WHAT IS BEING ASKED: Using the data below, copy out all lines with the word "computer".

#### MATERIAL SUPPLIED

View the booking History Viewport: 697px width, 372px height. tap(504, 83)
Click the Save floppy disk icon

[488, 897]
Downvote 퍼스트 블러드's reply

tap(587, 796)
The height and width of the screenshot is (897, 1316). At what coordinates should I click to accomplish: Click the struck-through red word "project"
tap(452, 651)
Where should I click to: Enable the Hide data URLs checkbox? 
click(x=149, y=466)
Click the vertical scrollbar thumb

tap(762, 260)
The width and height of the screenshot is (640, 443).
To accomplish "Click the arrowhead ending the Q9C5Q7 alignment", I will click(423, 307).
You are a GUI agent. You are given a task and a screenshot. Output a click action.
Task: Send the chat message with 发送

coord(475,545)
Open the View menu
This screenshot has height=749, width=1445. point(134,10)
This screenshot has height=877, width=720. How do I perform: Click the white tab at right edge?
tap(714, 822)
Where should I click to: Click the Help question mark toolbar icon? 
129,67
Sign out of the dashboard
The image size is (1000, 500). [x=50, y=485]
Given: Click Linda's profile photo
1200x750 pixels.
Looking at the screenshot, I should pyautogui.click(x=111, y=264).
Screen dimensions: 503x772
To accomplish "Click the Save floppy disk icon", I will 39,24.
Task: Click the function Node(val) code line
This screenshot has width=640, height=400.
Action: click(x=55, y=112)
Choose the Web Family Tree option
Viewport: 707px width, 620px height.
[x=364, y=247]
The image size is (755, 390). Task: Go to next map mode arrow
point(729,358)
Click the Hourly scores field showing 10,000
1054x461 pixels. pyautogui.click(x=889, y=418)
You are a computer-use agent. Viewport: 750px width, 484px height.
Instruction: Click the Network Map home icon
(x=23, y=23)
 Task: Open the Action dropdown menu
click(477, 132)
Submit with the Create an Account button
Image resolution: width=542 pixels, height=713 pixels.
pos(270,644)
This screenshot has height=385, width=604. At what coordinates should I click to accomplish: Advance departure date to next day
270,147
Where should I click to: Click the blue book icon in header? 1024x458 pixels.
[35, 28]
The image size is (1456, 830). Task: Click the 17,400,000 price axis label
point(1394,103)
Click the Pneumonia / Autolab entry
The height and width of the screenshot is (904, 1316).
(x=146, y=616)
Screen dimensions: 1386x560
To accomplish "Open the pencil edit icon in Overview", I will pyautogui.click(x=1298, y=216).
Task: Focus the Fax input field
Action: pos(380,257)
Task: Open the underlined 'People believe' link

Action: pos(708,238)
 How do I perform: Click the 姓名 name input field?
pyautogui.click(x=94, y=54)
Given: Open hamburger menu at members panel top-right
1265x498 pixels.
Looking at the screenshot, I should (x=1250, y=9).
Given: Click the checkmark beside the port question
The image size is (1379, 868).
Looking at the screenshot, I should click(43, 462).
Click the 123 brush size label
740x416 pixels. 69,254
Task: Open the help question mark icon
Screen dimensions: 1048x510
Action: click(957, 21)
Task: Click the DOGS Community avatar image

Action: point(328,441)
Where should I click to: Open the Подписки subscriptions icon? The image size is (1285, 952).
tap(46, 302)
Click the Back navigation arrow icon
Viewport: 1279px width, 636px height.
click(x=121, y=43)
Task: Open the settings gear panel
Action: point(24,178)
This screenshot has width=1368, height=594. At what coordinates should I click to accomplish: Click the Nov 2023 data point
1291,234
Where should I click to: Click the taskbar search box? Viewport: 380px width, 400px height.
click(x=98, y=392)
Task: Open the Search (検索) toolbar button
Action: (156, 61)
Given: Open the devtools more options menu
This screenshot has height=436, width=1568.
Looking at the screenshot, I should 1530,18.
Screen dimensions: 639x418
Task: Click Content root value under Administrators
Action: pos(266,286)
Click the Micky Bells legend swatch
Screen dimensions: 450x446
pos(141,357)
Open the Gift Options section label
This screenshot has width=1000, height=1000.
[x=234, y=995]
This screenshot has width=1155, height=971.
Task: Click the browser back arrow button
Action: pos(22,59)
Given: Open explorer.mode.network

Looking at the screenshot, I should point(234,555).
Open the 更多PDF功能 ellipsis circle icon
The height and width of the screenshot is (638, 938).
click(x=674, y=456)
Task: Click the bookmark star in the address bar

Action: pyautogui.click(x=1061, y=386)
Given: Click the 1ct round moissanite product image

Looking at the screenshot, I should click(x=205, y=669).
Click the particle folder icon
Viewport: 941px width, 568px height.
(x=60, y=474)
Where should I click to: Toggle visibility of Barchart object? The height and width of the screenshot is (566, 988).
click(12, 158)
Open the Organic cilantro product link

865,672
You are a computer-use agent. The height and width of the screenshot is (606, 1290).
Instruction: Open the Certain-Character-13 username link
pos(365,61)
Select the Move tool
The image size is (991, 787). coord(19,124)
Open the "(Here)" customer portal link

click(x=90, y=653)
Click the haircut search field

########

SOLUTION BELOW:
You are a computer-use agent. Viewport: 750px width, 484px height.
You are a computer-use agent. The height and width of the screenshot is (606, 1290).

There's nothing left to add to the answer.